━━ Exercise data ━━
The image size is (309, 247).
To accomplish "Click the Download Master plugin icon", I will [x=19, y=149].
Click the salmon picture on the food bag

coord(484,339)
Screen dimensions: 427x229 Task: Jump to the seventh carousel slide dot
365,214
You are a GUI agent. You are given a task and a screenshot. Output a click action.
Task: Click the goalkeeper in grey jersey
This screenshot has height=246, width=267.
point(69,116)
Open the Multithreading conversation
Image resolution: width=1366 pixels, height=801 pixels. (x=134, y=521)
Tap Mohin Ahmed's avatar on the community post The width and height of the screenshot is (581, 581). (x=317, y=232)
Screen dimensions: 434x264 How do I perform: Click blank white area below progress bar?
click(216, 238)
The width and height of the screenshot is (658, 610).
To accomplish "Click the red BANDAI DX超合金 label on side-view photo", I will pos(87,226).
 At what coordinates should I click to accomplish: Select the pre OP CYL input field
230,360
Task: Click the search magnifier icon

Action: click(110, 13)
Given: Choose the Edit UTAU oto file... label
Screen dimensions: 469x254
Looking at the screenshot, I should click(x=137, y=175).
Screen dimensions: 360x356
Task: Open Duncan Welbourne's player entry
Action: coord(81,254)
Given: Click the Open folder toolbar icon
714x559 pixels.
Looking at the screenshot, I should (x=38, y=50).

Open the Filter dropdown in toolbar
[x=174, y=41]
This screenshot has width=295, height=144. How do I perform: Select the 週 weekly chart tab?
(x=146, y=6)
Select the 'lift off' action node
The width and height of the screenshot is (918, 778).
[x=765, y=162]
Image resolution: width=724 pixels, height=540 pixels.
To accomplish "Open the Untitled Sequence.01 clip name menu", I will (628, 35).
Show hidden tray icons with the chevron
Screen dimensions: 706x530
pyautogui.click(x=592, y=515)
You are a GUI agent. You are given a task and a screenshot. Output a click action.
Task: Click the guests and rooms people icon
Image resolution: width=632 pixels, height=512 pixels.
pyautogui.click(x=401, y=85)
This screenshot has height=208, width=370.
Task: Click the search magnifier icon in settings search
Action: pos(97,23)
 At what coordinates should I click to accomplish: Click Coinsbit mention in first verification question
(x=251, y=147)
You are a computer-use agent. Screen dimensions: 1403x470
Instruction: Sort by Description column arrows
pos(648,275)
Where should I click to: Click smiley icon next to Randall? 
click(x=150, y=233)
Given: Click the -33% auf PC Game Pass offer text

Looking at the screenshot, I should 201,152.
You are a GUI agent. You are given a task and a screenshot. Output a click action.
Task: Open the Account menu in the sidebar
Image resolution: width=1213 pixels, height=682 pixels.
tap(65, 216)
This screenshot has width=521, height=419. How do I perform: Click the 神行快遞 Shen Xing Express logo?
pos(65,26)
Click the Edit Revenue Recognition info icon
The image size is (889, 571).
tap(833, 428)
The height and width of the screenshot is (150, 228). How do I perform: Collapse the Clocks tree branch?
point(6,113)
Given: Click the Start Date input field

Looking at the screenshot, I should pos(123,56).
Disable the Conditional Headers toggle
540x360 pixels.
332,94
━━━
__Assignment__: Your reply should be the number of lines in the entries that contain "label", nothing more.

__Response to this task__: 2